Raubtiere
Seit dem Verschwinden des East Centers musste die Polizei in Vancouver die Möglichkeit berücksichtigen, dass ein mit anderer Verbrechen identifizierter Geschlechtspredator für einige der vorherigen Fälle verantwortlich war. Leider fehlten in British Columbia und im Norden des Pazifik im Allgemeinen die Serienmörder, die um Aufmerksamkeit konkurrieren, nicht.
Gary Leon Ridgway
Zuerst in diesem Sinne führte der schwer fassbare Green River Killer von Seattle, der für den Tod oder das Verschwinden von 49 Frauen verantwortlich gemacht wurde, hauptsächlich Prostituierte oder Flüchtlinge, zwischen Januar 1982 und April 1984. Am Ende, dem 30. November 2001, führten DNA -Tests zur Verhaftung von Gary Leon, 52, beschuldigt, den Mord an grünem Fluss von Vancover zu ermorden. Stadt, aber es gab keine Beweise dafür, dass sie mit dem niedrigen Spur verschwunden waren, waren Frauen.
Dayton Leroy Rogers
Ein weiterer langfristiger Kandidat war Dayton Leroy Rogers, ein fetischistischer Füße namens Molalla Forest Killer, der im Januar 1987 anfing, Prostituierte in Portland, Oregon, zu verfolgen. Im August dieses Jahres hatte er acht Menschenleben verdient und 27 Opfer verwundet, nach der Aufführung nach der Aufführung nach Ermordung und ermordeten bis vor vielen Zeugen ermordeten.

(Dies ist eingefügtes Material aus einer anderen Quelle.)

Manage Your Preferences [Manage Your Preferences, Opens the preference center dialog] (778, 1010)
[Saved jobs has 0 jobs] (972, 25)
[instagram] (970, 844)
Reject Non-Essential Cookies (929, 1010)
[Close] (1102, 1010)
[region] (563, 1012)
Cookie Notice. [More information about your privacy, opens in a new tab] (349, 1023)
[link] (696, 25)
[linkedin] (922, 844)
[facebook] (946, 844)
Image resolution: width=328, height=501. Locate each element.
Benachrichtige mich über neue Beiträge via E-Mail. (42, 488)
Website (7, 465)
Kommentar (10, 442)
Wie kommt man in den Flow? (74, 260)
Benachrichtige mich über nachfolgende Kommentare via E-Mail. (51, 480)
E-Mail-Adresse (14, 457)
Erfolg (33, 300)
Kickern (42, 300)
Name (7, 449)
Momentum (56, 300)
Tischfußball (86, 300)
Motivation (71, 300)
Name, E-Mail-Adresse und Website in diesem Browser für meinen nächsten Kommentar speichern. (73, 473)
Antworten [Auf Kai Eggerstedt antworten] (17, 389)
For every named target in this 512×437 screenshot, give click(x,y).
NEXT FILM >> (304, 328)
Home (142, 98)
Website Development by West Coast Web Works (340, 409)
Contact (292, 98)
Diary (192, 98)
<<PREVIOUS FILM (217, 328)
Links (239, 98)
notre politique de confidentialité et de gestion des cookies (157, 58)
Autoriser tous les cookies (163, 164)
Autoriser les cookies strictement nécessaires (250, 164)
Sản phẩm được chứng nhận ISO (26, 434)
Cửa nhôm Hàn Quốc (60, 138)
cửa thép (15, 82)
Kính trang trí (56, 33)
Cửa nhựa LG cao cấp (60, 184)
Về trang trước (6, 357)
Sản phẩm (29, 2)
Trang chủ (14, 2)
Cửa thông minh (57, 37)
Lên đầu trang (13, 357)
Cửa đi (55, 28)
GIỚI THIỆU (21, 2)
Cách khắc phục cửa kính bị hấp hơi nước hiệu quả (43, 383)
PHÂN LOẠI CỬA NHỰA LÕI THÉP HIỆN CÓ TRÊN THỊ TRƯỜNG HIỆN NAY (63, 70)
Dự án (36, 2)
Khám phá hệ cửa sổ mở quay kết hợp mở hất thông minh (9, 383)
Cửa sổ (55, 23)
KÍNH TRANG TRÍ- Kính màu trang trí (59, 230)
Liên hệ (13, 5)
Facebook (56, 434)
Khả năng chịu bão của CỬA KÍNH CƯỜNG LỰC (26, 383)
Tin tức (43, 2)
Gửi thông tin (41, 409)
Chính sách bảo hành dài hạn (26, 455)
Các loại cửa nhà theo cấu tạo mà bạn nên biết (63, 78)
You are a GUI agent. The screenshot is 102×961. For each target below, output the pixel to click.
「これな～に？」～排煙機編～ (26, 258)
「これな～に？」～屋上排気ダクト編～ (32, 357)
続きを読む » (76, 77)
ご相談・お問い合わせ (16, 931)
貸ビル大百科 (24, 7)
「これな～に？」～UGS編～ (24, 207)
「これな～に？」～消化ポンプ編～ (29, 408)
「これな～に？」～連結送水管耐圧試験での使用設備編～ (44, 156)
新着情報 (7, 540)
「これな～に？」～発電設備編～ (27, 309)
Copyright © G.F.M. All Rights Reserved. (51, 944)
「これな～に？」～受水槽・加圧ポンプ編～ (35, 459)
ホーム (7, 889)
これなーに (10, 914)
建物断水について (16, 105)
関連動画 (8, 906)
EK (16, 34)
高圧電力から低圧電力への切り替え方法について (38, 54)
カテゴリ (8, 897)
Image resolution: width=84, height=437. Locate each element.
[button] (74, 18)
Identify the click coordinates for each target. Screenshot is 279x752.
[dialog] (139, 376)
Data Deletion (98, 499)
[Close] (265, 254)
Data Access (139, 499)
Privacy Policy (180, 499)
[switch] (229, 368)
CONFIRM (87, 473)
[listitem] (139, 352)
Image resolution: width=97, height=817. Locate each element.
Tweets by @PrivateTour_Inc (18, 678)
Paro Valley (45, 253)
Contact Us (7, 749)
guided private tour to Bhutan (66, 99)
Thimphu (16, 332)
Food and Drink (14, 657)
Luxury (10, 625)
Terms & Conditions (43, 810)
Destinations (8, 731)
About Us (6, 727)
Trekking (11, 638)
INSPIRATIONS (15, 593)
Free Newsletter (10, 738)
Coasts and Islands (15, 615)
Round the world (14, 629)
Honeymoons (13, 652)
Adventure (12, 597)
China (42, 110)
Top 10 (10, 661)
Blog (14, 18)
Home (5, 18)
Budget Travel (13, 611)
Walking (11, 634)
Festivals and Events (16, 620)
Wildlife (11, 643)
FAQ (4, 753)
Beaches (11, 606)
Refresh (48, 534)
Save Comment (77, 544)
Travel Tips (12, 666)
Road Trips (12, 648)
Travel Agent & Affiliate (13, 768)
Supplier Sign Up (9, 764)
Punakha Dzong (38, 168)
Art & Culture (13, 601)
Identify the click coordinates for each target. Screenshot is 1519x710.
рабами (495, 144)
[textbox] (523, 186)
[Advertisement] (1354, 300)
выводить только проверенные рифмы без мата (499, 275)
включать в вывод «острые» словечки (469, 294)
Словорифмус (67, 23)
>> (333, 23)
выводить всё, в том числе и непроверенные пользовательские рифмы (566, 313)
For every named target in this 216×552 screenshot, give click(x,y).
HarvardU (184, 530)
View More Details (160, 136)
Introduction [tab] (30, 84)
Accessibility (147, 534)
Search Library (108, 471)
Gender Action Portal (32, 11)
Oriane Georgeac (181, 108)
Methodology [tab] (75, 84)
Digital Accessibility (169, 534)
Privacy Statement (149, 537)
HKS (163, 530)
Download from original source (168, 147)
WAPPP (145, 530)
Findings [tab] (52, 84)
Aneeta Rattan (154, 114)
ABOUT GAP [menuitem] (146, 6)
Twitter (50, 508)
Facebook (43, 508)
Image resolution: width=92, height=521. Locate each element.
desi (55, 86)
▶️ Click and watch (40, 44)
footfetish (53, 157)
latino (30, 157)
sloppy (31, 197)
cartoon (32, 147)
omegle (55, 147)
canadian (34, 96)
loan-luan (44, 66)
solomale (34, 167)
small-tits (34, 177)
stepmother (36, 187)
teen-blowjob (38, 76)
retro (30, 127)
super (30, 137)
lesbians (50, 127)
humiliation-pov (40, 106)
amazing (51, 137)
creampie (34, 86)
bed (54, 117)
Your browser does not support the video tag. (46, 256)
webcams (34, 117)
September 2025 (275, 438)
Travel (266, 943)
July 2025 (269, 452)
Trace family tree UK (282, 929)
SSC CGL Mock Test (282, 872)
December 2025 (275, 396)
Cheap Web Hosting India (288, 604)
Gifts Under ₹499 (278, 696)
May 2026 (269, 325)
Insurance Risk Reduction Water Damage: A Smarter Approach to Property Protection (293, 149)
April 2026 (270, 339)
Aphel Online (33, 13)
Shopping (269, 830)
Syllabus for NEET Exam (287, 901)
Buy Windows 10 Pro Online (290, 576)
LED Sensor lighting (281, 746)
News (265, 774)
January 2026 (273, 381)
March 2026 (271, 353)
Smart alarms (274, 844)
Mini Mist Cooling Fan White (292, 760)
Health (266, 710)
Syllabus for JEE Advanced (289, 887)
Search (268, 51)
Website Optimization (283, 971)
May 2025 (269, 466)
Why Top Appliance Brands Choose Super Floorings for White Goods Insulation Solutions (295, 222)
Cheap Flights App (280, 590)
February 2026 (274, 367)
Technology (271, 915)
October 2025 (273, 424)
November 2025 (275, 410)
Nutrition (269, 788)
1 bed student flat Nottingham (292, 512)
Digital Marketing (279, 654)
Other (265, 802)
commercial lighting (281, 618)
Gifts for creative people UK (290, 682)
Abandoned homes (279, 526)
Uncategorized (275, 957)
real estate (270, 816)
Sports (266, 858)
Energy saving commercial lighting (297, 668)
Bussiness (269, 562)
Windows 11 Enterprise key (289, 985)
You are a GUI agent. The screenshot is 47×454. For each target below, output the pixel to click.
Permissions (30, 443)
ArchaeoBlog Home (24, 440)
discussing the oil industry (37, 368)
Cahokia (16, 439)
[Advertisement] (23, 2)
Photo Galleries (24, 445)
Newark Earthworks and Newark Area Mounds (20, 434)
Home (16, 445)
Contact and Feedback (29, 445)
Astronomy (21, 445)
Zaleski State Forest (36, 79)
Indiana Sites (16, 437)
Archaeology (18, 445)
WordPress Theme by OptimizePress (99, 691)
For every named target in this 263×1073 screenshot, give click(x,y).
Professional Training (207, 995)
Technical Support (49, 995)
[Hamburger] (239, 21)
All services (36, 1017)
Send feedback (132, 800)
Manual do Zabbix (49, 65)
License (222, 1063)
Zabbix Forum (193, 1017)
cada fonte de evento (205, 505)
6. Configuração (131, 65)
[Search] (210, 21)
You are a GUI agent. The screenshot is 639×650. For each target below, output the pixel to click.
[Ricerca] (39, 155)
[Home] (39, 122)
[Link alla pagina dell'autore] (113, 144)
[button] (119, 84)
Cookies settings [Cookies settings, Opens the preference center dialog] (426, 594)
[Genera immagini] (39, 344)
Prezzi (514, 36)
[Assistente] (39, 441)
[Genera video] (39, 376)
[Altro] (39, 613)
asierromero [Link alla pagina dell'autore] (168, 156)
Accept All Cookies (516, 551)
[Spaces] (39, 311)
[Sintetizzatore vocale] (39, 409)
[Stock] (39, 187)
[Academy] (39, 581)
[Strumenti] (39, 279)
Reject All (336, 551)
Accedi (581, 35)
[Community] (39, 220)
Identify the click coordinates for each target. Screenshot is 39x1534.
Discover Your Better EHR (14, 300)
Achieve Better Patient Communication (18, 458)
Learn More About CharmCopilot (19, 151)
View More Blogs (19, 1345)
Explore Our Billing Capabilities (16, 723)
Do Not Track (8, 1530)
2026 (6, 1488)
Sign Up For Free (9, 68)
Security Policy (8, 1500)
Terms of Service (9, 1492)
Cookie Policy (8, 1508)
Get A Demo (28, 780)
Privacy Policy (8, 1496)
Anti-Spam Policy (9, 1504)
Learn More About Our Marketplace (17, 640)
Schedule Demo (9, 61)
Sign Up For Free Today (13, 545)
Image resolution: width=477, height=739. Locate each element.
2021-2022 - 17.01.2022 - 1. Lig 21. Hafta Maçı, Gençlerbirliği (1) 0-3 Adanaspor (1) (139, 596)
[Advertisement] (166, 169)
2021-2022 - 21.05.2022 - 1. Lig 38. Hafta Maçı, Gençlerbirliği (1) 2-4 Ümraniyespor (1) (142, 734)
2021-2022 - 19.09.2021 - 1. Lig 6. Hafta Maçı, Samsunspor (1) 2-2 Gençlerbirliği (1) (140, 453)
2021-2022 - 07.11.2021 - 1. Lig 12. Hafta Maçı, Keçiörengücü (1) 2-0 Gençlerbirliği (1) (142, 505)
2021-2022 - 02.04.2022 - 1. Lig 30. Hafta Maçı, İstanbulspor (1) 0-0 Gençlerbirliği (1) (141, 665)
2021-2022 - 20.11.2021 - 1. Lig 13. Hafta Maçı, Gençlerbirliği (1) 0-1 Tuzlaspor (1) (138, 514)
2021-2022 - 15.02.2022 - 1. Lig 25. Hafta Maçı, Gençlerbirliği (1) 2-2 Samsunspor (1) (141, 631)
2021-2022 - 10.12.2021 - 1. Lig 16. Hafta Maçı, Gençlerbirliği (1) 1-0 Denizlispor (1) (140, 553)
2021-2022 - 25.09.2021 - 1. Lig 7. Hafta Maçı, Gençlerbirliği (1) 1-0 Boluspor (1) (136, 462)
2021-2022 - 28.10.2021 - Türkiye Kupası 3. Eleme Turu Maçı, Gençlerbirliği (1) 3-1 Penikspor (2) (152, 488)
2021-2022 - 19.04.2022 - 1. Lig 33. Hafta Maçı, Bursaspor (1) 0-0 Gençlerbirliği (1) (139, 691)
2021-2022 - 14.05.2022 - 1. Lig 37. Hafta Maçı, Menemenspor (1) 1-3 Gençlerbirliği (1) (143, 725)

Von dem 7. August 1987 wurde Rogers untersucht und schließlich als mögliche Verdacht bei den Entführungen von Vancouver abgelehnt, die vor diesem Datum erscheinen.
Keith Hunter Jesperson
Keith Hunter Jesperson was a British Columbia native, born in 1956, who washed out of training for the Royal Canadian Mounted Police after an injury left him unfit for active duty. Instead, he hit the road as a long-haul trucker, traveling widely across North America--and murdering various women in the process. Nicknamed the 'Happy Face Killer,' for the smiling cartoon signature on letters he sent to police, Jesperson was jailed for a Washington murder in March 1995. At one point he claimed 160 slayings, describing his female victims as 'piles of garbage' dumped on the roadside, and while he later recanted those statements, convictions in Washington and Wyoming removed him permanently from circulation. Once again, however, no link could be found between 'Face' and the vanished Low Track hookers.
Robert Yates
Andere Perspektiven wurden nacheinander in Betracht gezogen und abgelehnt. George Waterfield Russell, der 1990 wegen Morde an drei Frauen in Bellevue, Washington, verurteilt wurde, wurde verworfen, weil er seine verstümmelten Opfer gern legte und sie nach dem Töten in ihren Häusern ausstellte. Robert Yates, der im Oktober 2000 wegen Tötung von 13 Prostituierten in der Nähe von Spokane, Washington, verurteilt wurde und zwei weitere Morde in einem nahe gelegenen Landkreis verdächtigt wurden, konnten für keines der örtlichen Verschwunden in Vancouver platziert werden. John Eric Armstrong, ein Veteran der United States Navy im April 2000, gestand, 30 Frauen auf der ganzen Welt zu töten, aber seine Aussagen schlossen Vancouver aus, und es wurde kein Test festgestellt.
John Eric Armstrong
In Vancouver machte die Polizei den Vergewaltiger im Auge und verurteilte Ronald Richard McCauley zweimal. Das Urteil in 17 Jahren des Gefängnisses während seines ersten Urteils im Jahr 1982, McCauley, war am 14. September 1994 die Freiheit der Bedingung. Ein Jahr zu Ende ihres Hauptverdiums bei den Morden an vier niedrigen Prostituierten, die 1995 getötet wurden, wurden Anfang 1996. Der Raum wurde am Mount Seymour in Nord -Vancouver gefunden. Zusätzlich zu diesen Fällen erklärte die Polizei von Vancouver im Juli 1997 McCauley im 1995er Verschwinden von Catherine Gonzales, Catherine Knight und Dorothy Spence misstrauisch. Es wurden jedoch keine Anschuldigungen vorgelegt, und McCauley wurde vier Jahre später vergessen, da sich im Zentrum der Aufmerksamkeit auf einen weiteren Verdacht konzentrierte.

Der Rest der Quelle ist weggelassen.